Sein bisher lustigstes Erlebnis hatte er mit einem Gast aus der Schweiz, dem er den Weg zu seinem Platz erläuterte. Im Weitergehen sagte der Eidgenosse zu seinen Begleitern: "Die sprechen hier aber sehr gut Deutsch." In der Gruppe B., die in Bratislava spielt, hört Schobert ohnehin viele vertraute Klänge: Österreich, Schweiz und Italien (mit vielen Südtirolern) sind mit von der Partie.

Das deutsche Team hat er bislang nur in Zusammenfassungen verfolgen können, er hofft aber noch auf einen Höhepunkt: Bleibt die DEB-Auswahl auf Platz vier (bei der Redaktionsschluss noch unklar), trifft sie am Donnerstag voraussichtlich auf den großen Favoriten Russland um Alexander Owetschkin.

Schobert, der die Spiele der Gruppe B alle "aus der ersten Reihe" verfolgen konnte (Stress herrscht nur vor dem Spiel und in den Drittelpausen), gerät über die Spielweise der "Sbornaja" regelrecht ins Schwärmen: "Das ist schon eine Augenweide, was die Superstars zum Teil mit der Scheibe anstellen – vor allem gegen die schwächeren Gegner, wenn sie Platz und Zeit haben." Gegen die Weltklasserivalen hingegen gilt auch für die Russen, dass man sich den Sieg in erster Linie erkämpfen muss. Zum Beispiel gegen die Tschechen, bei denen laut Schobert ein deutlicher Wandel sichtbar ist. Die traditionell guten Techniker zeigen sich bei der WM im Nachbarland physisch deutlich präsenter als je zuvor.

Eine regelrechte nationale Tragödie war jedoch das vorzeitige Ausscheiden der Gastgeber.

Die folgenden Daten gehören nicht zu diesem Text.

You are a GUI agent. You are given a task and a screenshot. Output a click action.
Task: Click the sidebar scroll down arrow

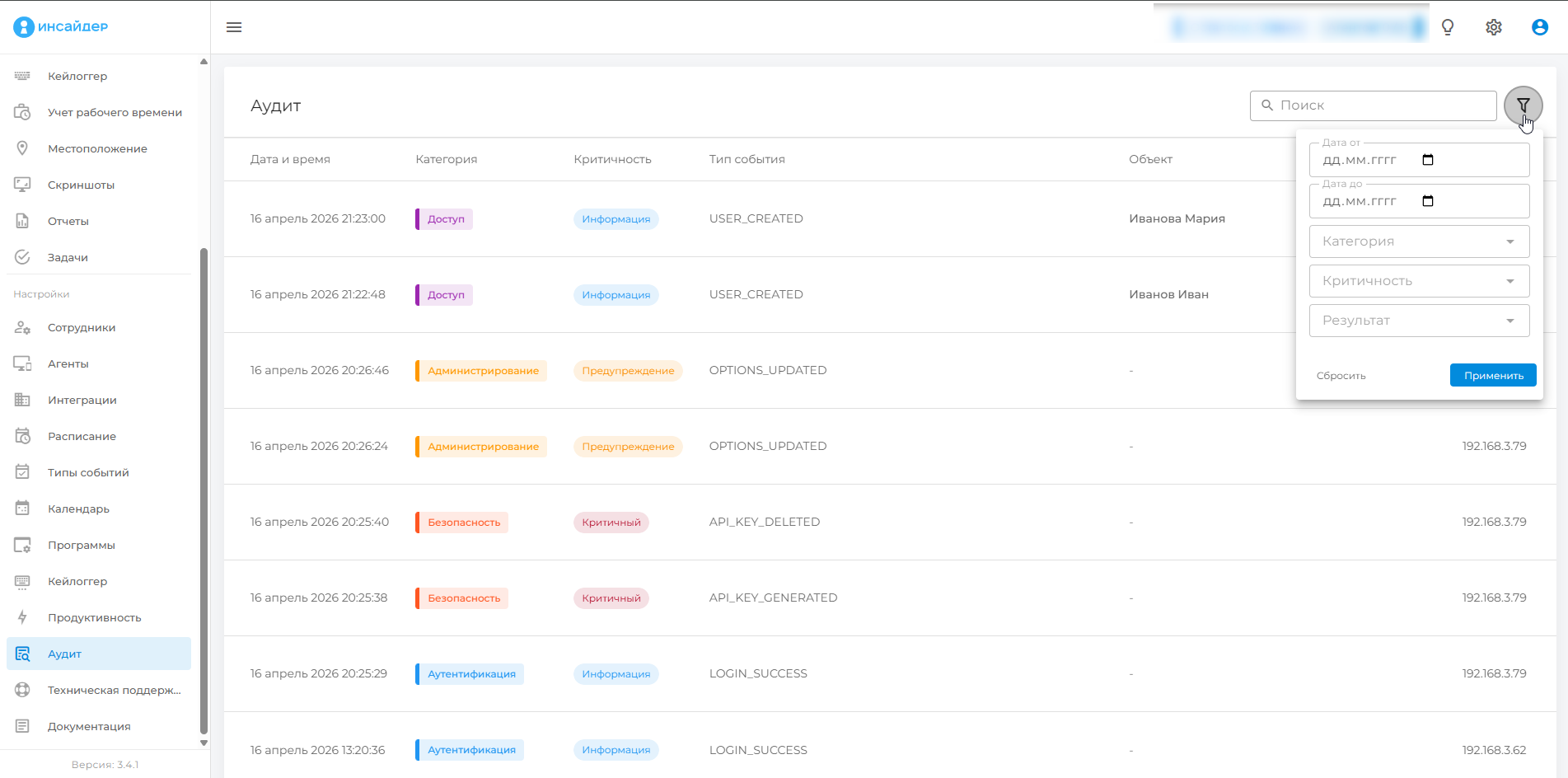(204, 743)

Schobert: "Die ganze Slowakei ist in eine tiefe Depression verfallen. Es war aber auch bitter: Zwei Sekunden vor Schluss das entscheidende Gegentor gegen Kanada kassiert, am nächsten Tag zwei späte Gegentreffer gegen die Deutschen, die nun im Konzert der Großen dabei sind. Dennoch: Die Slowaken sind so eishockeybegeistert, dass das gut 9000 Zuschauer fassende Stadion in Bratislava auch sonst immer nahezu ausverkauft ist.

Schobert gefällt die Atmosphäre so gut, dass er sich ein drittes Mal als Volunteer durchaus vorstellen kann. Seine Frau, der er sehr dankbar ist, "dass sie das alles mitmacht", wird wohl auch dann wieder grünes Licht geben. 2020 findet die WM übrigens in der Schweiz statt . . .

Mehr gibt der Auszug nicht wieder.